- Died: May 1598 Guale, Georgia, United States
- Occupation: Tribal chief of the Native American Tolomato people in the chiefdom of Guale

= Juanillo =

 Juanillo ( - died May 1598) was a chief of the Native American Tolomato people in the Guale chiefdom, in what is now the US state of Georgia. In September 1597, Juanillo led the so-called Gualean Revolt, or Juanillo's Revolt, against the cultural oppression of the indigenous population in Florida by the Spanish authorities and the Franciscan missionaries. This was the first and longest-lasting Guale rebellion in La Florida, and ended with the execution of Juanillo by a group of Native American allies of the Spanish, led by Chief Asao.

==Biography==
Juanillo was mico, or chieftain, of the Tolomato, and heir to the chiefdom of Guale (clan organization was matrilineal). After the arrival of the Spanish colonizers in Florida, some chiefs of the Guale tribe, whose vast territory stretched from the Altamaha River to what is now Port Royal, were concerned about the spread of Christianity. Their grievances under the administration of the Spanish governor, Gonzalo Méndez de Canço, included the Franciscan missionaries forbidding the Indian practices of polygamy, divorce, dancing, games, and tribal wars. These proscriptions weakened his people, according to Juanillo, making them lose their courage and skill.

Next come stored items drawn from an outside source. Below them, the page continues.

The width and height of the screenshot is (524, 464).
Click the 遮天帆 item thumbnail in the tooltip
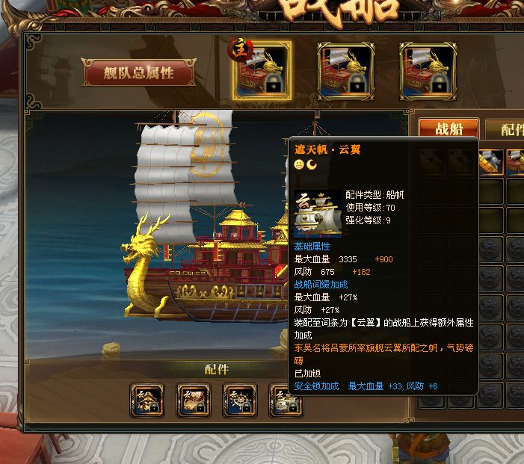(x=318, y=214)
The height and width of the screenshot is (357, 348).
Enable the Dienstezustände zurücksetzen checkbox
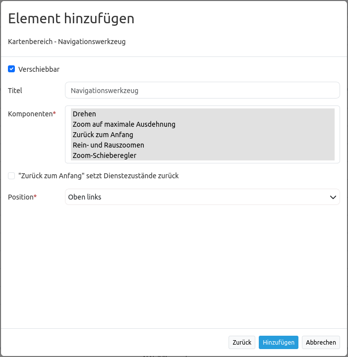click(11, 176)
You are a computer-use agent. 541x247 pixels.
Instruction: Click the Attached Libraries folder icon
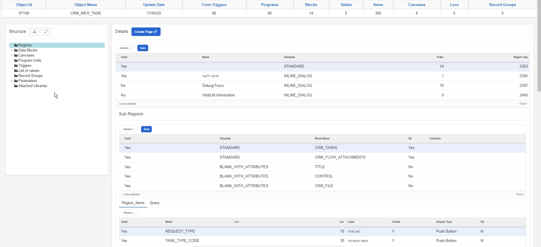click(16, 86)
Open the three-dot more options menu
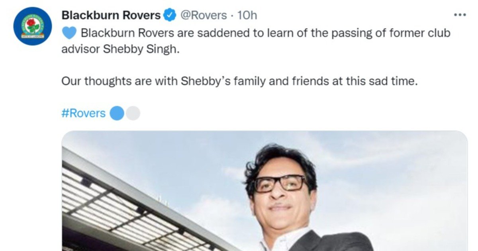The height and width of the screenshot is (251, 478). coord(460,15)
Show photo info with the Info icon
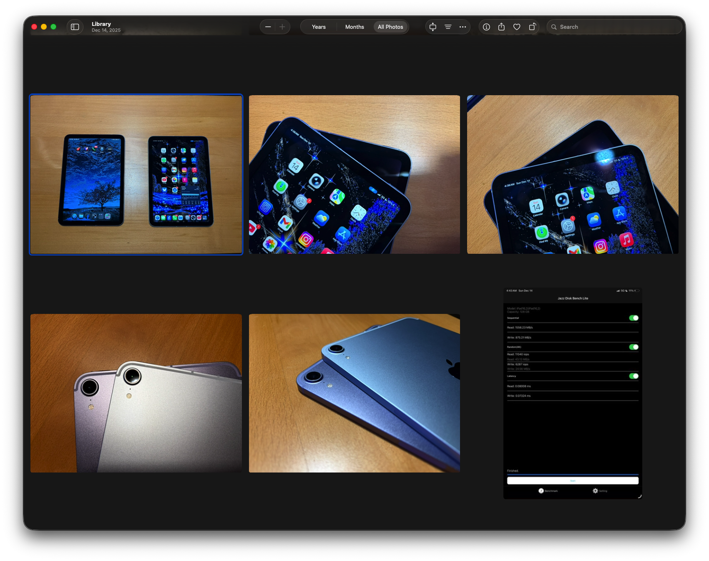Viewport: 709px width, 561px height. click(x=486, y=27)
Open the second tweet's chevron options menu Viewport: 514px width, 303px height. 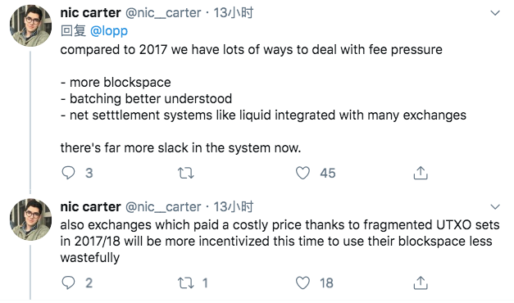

Juanillo's hatred of the Spanish missionaries was so intense that on the morning of September 13, 1597, his warriors killed the Franciscan Friar Corpa at the Tolomato mission. Juanillo's men beheaded Corpa and placed his head on a spike. The next day Juanillo called on the chiefs of the other Native American groups who were being expelled from their lands by the Spanish, and incited them to kill missionaries living in the region. The rebellion spread throughout the province of Guale, with most of the missions there attacked by the Indians and five Franciscans killed.

News of the rebellion reached St. Augustine in early October. De Canço, who was sick in bed, got up and organized a relief expedition that he led himself. The Indians in Guale were burning churches and maiming and killing missionaries. Unable to catch the Indian rebels, de Canço had to content himself with burning their villages and destroying their crops. He took one prisoner who told him about the death of the friar.

In May 1598, de Canço rescued the only missionary survivor of the Juanillo massacre, Friar Francisco Dávila, who had been enslaved by the Indians in the town of Tulufina, not far from Tolomato. De Canço's troops suppressed the rebellion, which ended decisively when an expedition of Indian allies of the Spanish, led by the mico (chief) of Asao, attacked Juanillo's stronghold in the stockaded town of Yfusinique, killing him with 24 of his main supporters. Their deaths brought a temporary peace to Florida.

==After the revolt==
In May 1600, a delegation of Guale chiefs went to St. Augustine to swear obedience to King Philip III in the presence of Governor de Canço. He accepted their submission on certain conditions, above all that they must suppress any uprisings against the Spanish (others sources, however, indicate that the rebellion was actually suppressed by his successor, Pedro de Ibarra, who treated the indigenous peoples with kindness; his approach was successful in brokering the peace essential to the colony's development). In 1603, de Canço visited the Guale territory in order to assess the loyalty of the Indians and in order to receive new oaths of allegiance from them.